Amount of water to frack Bakken wells will be provided by excess from the Missouri river

Good background article on the amount and availability of water needed to frack all those wells in North Dakota from a post by Bruce Oksol at Million Dollar Way.  He converts the amounts into acre-feet of water in his post, Update on Availability of Water Necessary to Frack Wells in the Bakken.

For future reference, here is the conversion calculation:

In a more recent article the estimate was 1 million to 3.5 million gallons of water is used to frack a Bakken well (see paragraph 3 below). The conversion factor: a acre-foot = 325,851 gallons. Therefore 1 million to 3.5 million gallons converts to 3 acre-feet to 10 acre-feet.

Currently, it is estimated that about 2,000 wells will be fracked each year in the Bakken.
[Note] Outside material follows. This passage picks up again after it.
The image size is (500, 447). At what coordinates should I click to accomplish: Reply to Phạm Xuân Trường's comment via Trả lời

That equates to somewhere between 6,000 acre-feet to 20,000 acre-feet of water being required to frack Bakken wells on an annual basis.

One acre-foot is the amount of water to cover an area one acre in size to a depth of one foot. Thus, one acre-foot.
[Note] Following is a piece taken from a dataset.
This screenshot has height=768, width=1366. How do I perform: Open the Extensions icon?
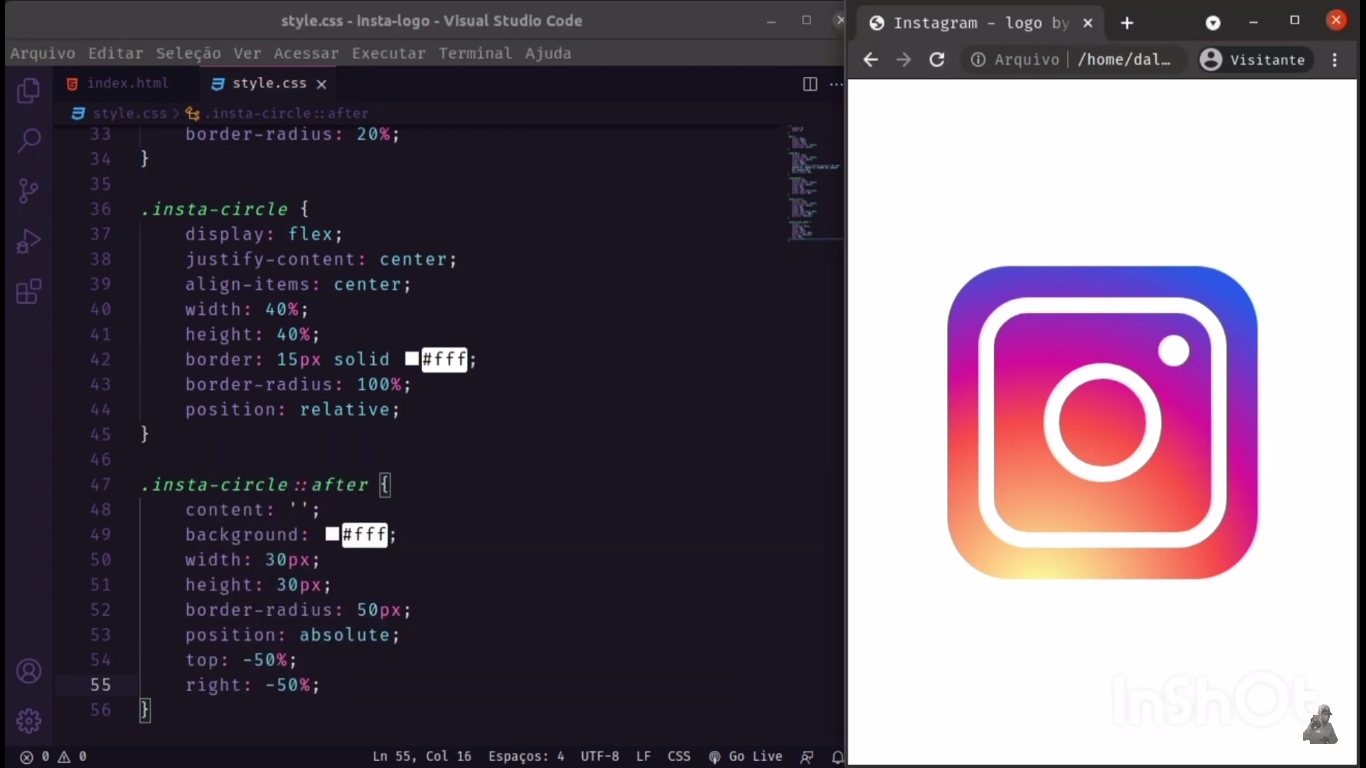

He then mentions Lake Sakakawea can hold 23.8M acre feet of water. The amount needed to frack all those wells is slightly less than one-tenth of one percent of the lake.

The Army Corps of Engineers is expected to release 30,000 acre feet from the Missouri that is considered excess, according to an article in The Dickinson Press, linked by Mr. Oksol.

That is far more than enough to frack all the wells annually. Availability of water is not an issue holding back getting all that oil out of the ground.